The breakout star of “Punk: Chaos to Couture,” the new fashion exhibition at the Metropolitan Museum of Art, is neither the maverick designer Vivienne Westwood nor modern punks like Gareth Pugh and the sisters of Rodarte, but a toilet. At the show’s entrance, visitors are immediately confronted with a re-creation of a filthy restroom of CBGB, the Bowery club that was one of the birthplaces of punk, as it would have appeared in the mid-1970s — drawing reactions, at least among those who remember the original facilities, ranging from amazement to ire. There are three urinals, two toilets with the seats up, two sinks, a bare light bulb, a brick wall, countless used cigarette butts and a whole lot of graffiti, mostly the names of the bands that performed at the club.Patti Smith once said “all the action happened in the toilets,” according to Andrew Bolton, the curator of the exhibition, and it is a place where history is literally written on the walls.

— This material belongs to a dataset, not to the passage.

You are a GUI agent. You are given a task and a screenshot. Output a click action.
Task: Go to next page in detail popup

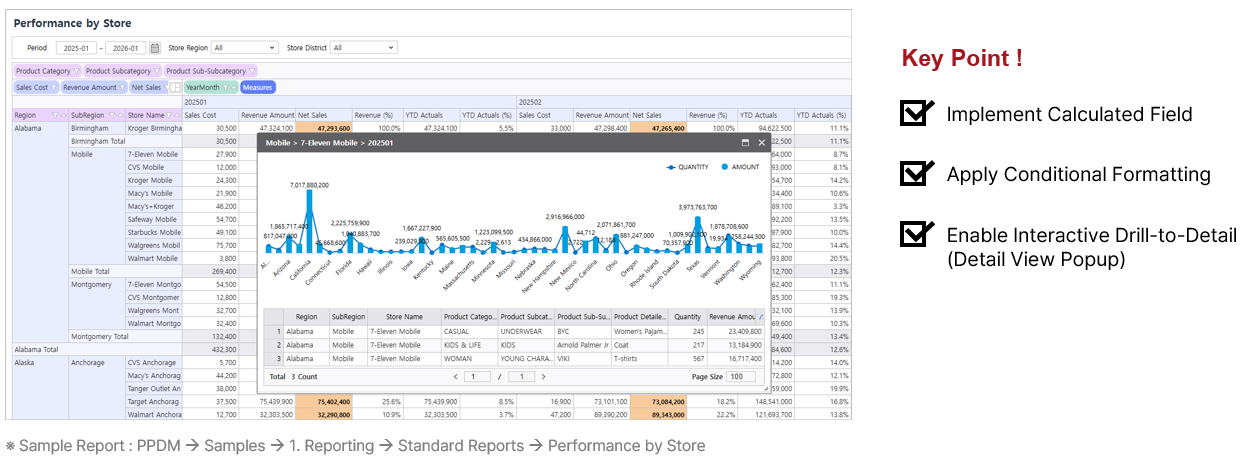[x=543, y=377]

The re-creation of the graffiti is based on images taken in the 1970s by the photographer David Godlis, who documented the New York rock and punk scenes. Several band names indicate that this is how the bathrooms would have looked shortly after 1976, when Dead Boys, a punk band managed by CBGB’s owner Hilly Kristal, first played at the club.
Debbie Harry said the walls resonated with the voices of CBGB. “The messages from all of them were greetings and calls to be recognized by anyone who stepped into the zone of clandestine fulfillment that existed on the Bowery and especially at CB’s during the punk years,” she wrote by e-mail. “The tradition of writing on bathroom walls wasn’t particular to those toilets, but the ferocity was definitely related to the club, the music and all the people who went there.”
Visitors have wondered about the lack of privacy, but Jimmy Webb, the manager at Trash and Vaudeville, recently recalled that it was common to see both genders using the toilets for their intended purposes and for illicit ones. “There literally were no barriers, so anything and everything went, and I don’t mean that in a negative way,” he said. “You would see the most beautiful people in there, and there wasn’t much difference from Studio 54, except for the culture.”
David Byrne described the toilets as “legendarily nasty.”
Fran Lebowitz paid a visit to the restroom “for less than a minute,” she said in an interview this month. “By the way, there wasn’t a huge difference between the cleanliness of the bathroom and the rest of the place.”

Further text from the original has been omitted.